Zac Zuo

Wan2.2-S2V - Film-grade AI animation from a photo & audio

Wan2.2-S2V is an open-source model by the Wan team that creates film-grade digital human videos from a single image and an audio file. It generates natural expressions, lip-sync, and smooth body movements, with text prompts for extra control over the scene.

Add a comment

Replies

Best
Zac Zuo

Hi everyone!

The Wan team has released a new model, Wan2.2-S2V.

Perfect lip-sync is already a basic requirement for video models. Where this one really shines is in the high level of natural character movement it generates. It can create full-body actions and you can even control the scene with text prompts.

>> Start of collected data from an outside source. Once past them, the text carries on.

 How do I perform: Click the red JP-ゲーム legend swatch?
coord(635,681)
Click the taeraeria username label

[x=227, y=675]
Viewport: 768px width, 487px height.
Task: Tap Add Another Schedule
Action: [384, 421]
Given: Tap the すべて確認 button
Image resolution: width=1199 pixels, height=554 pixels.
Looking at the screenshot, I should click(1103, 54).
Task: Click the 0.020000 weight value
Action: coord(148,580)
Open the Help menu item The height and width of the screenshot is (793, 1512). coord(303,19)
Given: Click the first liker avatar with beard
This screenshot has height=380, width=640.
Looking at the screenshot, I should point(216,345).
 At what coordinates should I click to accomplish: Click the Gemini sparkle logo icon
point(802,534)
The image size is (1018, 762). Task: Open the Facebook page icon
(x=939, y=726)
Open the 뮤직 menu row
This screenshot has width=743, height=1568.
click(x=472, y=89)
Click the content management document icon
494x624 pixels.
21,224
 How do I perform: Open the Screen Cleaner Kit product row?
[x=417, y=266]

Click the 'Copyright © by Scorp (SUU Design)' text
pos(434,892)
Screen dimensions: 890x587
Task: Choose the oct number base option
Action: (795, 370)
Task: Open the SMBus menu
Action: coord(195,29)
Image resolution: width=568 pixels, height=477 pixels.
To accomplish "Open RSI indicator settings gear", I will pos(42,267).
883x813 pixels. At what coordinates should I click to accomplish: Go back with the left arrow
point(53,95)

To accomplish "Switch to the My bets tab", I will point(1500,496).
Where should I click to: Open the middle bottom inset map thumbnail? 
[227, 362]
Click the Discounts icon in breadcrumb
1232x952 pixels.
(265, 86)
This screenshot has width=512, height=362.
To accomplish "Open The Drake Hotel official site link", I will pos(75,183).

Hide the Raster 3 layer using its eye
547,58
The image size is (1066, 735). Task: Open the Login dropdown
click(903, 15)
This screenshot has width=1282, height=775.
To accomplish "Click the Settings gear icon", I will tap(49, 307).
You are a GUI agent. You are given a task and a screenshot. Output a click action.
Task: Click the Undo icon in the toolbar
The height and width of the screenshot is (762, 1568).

A really practical tool for creators, and it's open-source.

Leo Cobain

It’s perfect for storytelling. Can it be used in real time or is it limited to pre rendered content?

Brooklyn Campbell

How does the model deal with different input qualities? For example if someone uploads a lower resolution photo can it still produce convincing results or is high quality input necessary for the best outcome?

Grayson Parker

Is there a limit to how long the generated video can be or can it scale up to full presentations and interviews rather than just short clips?

Jude Gray

The natural expressions and lip sync are on another level can it manage multiple characters in a single scene?

Graham Weaver

I’m really impressed by the realism in body movements can we adjust gestures using prompts?

Amelia Smith

Creating film quality digital human videos from just an image and audio is a huge leap for both creators and studios. The level of realism in expressions and body movements sounds incredible. Do you think indie creators will adopt this first, or will it be the larger production houses?